**INSTRUCTION:**
Tally the lines in the entries below that contain the string "Identify". Reply with the number alone.

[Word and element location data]
>>>

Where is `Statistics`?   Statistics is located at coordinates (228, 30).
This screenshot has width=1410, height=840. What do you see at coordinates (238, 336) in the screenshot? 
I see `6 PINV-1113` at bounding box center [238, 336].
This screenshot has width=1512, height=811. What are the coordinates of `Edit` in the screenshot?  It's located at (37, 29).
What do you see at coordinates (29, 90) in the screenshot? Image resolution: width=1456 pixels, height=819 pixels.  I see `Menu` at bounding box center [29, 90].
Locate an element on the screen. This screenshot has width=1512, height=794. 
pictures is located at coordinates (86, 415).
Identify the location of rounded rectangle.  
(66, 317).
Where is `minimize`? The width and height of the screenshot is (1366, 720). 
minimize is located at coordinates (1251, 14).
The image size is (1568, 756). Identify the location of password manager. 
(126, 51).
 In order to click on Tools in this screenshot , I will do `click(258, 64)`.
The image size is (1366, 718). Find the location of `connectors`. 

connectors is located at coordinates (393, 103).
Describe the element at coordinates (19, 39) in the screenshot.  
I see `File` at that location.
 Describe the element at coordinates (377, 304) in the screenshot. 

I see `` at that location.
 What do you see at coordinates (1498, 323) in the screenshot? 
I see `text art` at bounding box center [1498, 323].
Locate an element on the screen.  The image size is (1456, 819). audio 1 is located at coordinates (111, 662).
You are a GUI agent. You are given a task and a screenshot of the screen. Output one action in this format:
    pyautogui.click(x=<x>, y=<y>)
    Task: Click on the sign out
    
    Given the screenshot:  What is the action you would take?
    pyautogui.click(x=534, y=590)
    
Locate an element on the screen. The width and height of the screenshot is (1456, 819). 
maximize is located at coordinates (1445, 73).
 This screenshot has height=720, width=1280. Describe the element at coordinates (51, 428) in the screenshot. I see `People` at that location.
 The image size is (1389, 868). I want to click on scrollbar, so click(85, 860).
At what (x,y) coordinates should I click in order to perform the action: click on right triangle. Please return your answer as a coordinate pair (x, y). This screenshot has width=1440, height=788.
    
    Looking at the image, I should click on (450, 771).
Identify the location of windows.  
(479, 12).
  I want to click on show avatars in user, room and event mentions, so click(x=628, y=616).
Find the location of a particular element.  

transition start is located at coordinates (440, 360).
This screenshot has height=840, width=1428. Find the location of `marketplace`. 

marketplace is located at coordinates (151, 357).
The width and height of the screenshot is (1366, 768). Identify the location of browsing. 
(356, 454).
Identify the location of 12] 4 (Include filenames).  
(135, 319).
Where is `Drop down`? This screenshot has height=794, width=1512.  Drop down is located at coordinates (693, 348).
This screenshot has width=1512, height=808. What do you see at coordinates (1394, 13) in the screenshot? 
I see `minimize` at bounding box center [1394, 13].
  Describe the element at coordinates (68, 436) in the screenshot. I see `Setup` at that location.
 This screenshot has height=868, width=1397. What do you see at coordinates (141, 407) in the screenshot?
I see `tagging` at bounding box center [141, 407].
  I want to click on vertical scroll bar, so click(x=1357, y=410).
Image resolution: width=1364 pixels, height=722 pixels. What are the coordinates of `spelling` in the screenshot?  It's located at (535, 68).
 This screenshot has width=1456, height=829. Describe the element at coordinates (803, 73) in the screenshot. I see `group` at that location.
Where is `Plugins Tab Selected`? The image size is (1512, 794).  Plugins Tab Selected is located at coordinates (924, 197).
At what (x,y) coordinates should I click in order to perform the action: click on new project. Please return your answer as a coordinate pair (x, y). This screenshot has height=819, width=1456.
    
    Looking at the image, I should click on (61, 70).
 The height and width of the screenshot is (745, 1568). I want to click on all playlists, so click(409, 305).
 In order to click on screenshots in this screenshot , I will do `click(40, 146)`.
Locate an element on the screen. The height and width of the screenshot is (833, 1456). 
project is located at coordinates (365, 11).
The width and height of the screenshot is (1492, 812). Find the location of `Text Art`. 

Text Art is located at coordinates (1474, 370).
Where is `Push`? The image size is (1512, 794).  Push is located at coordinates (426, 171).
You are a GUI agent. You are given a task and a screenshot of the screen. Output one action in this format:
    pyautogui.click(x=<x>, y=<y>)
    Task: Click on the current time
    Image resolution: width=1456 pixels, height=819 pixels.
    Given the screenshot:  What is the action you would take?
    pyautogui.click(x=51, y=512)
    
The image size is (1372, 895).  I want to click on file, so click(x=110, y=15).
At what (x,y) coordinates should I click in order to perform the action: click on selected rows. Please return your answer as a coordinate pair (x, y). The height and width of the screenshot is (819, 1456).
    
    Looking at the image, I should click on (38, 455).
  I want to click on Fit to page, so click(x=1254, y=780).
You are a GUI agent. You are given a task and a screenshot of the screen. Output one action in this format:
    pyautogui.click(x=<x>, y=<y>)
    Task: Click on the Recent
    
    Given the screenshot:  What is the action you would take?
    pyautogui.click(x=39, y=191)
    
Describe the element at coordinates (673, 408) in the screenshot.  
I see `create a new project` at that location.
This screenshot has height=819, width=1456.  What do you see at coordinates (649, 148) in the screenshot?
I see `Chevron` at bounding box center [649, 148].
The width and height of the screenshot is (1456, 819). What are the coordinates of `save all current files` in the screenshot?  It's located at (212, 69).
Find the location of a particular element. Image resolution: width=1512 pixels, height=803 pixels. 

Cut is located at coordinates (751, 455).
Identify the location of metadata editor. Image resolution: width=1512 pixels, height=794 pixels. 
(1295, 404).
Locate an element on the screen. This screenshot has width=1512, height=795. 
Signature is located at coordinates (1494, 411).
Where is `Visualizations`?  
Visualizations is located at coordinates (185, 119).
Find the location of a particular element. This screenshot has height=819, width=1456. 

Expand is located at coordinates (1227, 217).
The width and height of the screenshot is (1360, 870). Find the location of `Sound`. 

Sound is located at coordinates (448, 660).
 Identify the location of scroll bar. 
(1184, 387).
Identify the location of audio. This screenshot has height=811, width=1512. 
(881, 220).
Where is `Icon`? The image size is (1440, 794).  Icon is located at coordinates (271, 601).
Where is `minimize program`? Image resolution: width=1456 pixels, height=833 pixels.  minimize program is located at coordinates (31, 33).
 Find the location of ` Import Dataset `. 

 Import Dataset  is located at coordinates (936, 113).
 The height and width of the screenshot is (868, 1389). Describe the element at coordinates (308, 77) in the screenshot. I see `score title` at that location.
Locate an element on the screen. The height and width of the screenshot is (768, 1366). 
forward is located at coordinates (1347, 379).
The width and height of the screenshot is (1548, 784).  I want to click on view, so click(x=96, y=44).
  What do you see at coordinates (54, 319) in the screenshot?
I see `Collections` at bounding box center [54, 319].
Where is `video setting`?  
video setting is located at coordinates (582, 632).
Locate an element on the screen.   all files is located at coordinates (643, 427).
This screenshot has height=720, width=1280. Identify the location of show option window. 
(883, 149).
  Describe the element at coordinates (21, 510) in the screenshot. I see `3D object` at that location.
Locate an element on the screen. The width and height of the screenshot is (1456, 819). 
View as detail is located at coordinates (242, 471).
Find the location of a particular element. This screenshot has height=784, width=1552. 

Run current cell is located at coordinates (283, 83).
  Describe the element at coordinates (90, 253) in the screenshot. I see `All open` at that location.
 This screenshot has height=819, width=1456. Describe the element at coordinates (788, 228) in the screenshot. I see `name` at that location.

<<<

**FULL OUTPUT:**
9